(Provided information Opens)

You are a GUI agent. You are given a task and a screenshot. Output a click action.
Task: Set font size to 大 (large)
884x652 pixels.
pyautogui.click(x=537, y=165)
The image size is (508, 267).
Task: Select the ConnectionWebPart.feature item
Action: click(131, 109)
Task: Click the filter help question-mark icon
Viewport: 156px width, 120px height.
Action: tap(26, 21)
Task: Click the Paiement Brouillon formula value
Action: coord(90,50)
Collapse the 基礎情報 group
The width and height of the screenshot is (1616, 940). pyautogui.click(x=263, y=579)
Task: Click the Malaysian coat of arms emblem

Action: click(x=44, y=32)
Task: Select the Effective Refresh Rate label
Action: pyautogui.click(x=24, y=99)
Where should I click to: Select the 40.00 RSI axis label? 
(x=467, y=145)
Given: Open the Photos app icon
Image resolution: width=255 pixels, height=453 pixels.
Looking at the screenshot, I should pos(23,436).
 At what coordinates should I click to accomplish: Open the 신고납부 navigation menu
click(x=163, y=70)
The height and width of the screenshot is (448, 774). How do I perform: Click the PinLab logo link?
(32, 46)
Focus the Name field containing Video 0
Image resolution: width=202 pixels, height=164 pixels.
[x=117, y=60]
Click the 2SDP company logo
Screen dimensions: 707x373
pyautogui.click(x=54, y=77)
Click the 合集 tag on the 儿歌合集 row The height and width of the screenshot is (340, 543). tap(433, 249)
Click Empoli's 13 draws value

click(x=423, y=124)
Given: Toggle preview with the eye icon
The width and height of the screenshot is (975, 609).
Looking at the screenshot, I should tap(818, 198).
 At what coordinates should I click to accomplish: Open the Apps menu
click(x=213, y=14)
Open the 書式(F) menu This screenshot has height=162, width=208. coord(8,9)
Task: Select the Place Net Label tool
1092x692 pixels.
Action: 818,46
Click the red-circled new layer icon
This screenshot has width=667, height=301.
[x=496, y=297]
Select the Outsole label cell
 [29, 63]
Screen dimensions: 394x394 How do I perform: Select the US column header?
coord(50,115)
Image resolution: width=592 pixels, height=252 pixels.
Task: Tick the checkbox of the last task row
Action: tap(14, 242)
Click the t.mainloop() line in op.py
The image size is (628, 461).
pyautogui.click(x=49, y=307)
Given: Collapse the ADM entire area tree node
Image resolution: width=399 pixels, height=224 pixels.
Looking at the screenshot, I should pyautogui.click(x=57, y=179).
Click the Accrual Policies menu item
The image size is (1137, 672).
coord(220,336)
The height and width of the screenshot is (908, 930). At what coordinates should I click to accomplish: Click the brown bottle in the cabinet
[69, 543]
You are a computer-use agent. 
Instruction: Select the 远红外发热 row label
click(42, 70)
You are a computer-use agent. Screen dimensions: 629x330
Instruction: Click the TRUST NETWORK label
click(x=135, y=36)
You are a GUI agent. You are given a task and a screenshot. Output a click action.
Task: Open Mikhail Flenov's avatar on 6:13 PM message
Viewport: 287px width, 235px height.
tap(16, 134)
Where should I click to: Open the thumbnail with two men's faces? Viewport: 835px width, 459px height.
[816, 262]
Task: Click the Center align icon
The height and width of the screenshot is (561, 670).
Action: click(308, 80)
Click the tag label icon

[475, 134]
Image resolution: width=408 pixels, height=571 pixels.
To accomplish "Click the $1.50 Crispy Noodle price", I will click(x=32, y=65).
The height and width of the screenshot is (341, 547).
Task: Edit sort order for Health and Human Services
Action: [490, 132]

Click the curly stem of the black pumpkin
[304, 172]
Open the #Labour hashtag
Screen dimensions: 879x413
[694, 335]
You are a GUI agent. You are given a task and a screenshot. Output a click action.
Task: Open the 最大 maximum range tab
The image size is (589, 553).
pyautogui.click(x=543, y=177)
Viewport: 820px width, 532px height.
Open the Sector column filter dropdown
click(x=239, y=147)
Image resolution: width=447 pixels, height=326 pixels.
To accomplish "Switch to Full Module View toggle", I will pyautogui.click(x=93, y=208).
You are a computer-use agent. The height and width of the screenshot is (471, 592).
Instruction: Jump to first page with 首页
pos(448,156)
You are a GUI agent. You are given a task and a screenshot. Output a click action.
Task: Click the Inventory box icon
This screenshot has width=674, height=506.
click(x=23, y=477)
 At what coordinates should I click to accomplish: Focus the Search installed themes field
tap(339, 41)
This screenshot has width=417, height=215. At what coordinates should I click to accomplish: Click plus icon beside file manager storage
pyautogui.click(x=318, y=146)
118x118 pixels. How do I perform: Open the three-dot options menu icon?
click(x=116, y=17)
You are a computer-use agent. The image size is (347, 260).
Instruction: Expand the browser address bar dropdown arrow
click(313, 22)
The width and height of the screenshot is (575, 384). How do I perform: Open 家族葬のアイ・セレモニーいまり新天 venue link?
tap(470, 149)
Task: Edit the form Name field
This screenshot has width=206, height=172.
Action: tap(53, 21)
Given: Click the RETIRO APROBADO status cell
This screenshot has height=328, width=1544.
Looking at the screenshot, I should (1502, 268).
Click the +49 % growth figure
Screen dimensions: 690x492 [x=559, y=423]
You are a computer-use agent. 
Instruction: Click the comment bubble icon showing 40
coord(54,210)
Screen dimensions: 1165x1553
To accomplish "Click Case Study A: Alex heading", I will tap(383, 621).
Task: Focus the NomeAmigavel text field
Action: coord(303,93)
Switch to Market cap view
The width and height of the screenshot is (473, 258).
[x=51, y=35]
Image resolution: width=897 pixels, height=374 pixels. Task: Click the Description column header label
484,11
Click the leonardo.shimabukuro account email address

(Provided information Closes)

> [Try it]: When you reach the line containing "Task: Open the 最大 maximum range tab" in the data above, start copying exactly, and stop after the line containing "Task: Click the Inventory box icon".

> [Response area]:
Task: Open the 最大 maximum range tab
The image size is (589, 553).
pyautogui.click(x=543, y=177)
Viewport: 820px width, 532px height.
Open the Sector column filter dropdown
click(x=239, y=147)
Image resolution: width=447 pixels, height=326 pixels.
To accomplish "Switch to Full Module View toggle", I will pyautogui.click(x=93, y=208).
You are a computer-use agent. The height and width of the screenshot is (471, 592).
Instruction: Jump to first page with 首页
pos(448,156)
You are a GUI agent. You are given a task and a screenshot. Output a click action.
Task: Click the Inventory box icon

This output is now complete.